Both countries have been devastated by years of war and lack much of the vital infrastructure that would be needed to tackle the virus.
A UN report released earlier this month said that more than 14 million people in Yemen lack access to basic hand-washing facilities.
Yemen has also been struck with a cholera outbreak, killing more than 2,500 people since April 2017. The WHO has said about 1.2 million suspected cases of cholera have been reported in the country.
Xavier Joubert, country director for Save the Children in Yemen, said the country was "critically under-equipped" to face the pandemic, adding that only half of Yemen's health facilities are still fully functional.
Similar concerns have been raised about Syria, where large chunks of the country remain in ruins and under competing spheres of influence.

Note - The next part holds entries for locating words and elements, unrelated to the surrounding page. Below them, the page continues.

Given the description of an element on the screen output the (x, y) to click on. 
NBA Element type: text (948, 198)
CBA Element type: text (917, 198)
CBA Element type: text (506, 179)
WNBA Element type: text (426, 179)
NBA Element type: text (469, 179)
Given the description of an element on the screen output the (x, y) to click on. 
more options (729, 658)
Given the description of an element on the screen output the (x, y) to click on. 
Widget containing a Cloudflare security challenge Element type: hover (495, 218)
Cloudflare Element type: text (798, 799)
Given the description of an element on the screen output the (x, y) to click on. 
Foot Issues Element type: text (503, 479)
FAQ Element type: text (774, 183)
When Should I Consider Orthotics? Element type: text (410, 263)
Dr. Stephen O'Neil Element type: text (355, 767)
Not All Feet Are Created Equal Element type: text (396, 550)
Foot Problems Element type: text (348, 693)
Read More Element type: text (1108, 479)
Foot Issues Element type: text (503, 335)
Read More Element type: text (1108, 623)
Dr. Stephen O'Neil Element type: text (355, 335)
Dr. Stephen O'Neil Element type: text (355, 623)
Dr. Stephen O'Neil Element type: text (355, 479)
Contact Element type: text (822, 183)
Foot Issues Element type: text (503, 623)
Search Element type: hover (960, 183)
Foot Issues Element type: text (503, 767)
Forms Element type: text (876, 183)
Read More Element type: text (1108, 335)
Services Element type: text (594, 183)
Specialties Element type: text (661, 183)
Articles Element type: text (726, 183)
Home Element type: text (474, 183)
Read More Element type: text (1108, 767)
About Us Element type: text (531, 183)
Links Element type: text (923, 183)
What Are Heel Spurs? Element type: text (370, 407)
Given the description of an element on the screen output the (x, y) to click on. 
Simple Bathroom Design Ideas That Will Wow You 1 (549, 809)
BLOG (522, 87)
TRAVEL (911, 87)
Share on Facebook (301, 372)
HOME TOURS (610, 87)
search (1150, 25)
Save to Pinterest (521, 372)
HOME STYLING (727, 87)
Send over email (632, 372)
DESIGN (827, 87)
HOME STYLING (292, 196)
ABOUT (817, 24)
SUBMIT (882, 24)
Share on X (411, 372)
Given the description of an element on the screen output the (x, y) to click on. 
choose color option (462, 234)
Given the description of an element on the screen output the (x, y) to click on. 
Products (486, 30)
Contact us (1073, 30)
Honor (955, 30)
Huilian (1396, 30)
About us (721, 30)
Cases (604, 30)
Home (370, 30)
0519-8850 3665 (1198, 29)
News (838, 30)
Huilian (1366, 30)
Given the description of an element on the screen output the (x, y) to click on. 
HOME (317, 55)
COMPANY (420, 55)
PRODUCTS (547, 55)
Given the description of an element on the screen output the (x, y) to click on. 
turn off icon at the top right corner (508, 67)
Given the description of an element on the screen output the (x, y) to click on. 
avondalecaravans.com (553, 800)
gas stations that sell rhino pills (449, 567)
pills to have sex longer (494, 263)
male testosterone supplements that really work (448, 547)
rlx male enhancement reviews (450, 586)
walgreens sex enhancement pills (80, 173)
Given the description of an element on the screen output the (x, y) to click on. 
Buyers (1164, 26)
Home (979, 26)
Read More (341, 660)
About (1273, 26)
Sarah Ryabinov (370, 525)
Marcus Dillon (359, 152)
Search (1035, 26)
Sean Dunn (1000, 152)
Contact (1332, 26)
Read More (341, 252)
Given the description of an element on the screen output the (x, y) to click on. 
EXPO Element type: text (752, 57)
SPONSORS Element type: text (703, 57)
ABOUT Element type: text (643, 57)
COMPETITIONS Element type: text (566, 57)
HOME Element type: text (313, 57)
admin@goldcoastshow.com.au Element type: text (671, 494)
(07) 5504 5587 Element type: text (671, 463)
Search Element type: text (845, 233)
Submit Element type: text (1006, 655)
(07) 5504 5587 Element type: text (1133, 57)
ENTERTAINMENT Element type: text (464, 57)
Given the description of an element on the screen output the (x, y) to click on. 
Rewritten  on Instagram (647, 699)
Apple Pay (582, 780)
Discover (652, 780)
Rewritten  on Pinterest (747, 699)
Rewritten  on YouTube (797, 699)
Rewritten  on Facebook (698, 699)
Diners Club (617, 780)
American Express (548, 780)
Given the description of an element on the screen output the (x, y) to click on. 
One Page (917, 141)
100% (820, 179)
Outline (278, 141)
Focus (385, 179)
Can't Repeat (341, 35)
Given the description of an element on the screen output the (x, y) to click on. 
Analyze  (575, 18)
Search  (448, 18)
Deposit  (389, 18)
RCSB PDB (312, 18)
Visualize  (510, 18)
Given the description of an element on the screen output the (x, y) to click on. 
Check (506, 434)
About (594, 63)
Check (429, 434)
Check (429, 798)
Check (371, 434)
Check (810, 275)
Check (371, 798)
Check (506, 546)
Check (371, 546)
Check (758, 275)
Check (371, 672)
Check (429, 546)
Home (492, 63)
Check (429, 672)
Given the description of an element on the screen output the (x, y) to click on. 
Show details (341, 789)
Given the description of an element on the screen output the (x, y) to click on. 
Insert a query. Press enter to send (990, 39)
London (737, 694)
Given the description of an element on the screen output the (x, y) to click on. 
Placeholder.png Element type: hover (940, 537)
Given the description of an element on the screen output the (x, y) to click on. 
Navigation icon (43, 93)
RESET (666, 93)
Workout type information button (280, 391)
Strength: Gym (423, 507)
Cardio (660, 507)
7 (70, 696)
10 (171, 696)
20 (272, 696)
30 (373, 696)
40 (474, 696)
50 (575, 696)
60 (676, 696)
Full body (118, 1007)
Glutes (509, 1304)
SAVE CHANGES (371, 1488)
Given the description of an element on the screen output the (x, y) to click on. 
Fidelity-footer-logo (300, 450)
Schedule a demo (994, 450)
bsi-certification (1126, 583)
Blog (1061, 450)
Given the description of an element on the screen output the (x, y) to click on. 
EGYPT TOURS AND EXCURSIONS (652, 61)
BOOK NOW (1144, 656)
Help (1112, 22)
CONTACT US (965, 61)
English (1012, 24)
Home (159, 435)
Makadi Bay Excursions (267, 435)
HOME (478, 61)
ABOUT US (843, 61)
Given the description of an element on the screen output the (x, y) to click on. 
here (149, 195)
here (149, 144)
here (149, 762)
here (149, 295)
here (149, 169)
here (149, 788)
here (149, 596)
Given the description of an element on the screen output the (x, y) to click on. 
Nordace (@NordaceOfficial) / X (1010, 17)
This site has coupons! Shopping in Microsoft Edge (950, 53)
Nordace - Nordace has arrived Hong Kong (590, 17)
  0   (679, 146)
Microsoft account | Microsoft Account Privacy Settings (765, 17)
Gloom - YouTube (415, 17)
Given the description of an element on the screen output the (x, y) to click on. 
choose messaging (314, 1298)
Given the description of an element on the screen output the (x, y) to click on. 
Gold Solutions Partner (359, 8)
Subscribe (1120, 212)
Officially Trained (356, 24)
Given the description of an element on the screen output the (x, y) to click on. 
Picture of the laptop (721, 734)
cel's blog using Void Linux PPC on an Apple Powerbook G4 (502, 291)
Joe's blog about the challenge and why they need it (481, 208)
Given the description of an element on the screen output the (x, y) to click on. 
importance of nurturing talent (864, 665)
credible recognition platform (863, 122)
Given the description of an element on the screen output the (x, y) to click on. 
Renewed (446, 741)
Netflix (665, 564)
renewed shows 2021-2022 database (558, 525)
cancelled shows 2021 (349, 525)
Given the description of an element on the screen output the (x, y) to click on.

“Cuts in funding to the World Health Organisation could have a devastating effect in Syria, as it plays a crucial role [in] preventing and responding to Covid-19 across the country," Matthew Hemsley, Oxfam’s policy adviser in Syria told Middle East Eye earlier this month.
Hemsley said the WHO's efforts have been especially vital in bringing in testing kits and other vital medical supplies "which can be very challenging to import into Syria due to international sanctions".
"A cut to their funding and operations in Syria could leave already-vulnerable communities without adequate health care and medical facilities while they are at even greater risk during this pandemic," he said.
The US seat on the WHO Executive Board has remained vacant since 2018, in what House Democrats on the Foreign Affairs Committee last week called "an astonishing abdication of American leadership at a time of international crisis".
"Halting funding to the WHO at this time is like cutting funding to the fire department in the middle of a blaze," the legislators wrote in a letter to President Trump.